Your task
Could you return, exactly as written, only the lines from the one holding "The image size is (600, 481)." through the final line of the records below?

Data to examine

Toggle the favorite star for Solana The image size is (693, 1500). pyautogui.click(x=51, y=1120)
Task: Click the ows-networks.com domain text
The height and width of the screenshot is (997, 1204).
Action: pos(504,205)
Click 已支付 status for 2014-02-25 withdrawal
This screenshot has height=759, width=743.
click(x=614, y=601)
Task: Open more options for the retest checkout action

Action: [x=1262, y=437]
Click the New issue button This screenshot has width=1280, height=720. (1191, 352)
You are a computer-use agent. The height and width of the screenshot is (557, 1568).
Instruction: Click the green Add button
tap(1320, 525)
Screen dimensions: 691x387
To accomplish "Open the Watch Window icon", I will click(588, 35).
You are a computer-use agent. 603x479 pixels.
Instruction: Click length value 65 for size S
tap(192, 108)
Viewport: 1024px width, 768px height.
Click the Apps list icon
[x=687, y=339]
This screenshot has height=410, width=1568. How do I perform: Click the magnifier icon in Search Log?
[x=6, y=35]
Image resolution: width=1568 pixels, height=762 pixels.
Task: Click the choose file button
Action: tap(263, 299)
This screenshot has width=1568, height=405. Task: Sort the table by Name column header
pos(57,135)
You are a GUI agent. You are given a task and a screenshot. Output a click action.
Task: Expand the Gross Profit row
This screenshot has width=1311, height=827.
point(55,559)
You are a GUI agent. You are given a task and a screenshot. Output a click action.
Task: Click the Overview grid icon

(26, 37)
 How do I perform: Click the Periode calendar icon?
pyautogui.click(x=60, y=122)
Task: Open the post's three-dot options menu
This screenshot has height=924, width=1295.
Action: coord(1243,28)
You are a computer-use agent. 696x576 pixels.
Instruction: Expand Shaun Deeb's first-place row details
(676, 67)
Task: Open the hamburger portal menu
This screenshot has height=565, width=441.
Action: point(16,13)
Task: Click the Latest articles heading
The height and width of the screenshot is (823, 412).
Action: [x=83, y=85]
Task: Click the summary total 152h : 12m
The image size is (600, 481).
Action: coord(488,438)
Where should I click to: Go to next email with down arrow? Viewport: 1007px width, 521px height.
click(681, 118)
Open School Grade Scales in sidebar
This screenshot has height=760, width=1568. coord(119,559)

Solution to this task
The image size is (600, 481).
Action: coord(488,438)
Where should I click to: Go to next email with down arrow? Viewport: 1007px width, 521px height.
click(681, 118)
Open School Grade Scales in sidebar
This screenshot has height=760, width=1568. coord(119,559)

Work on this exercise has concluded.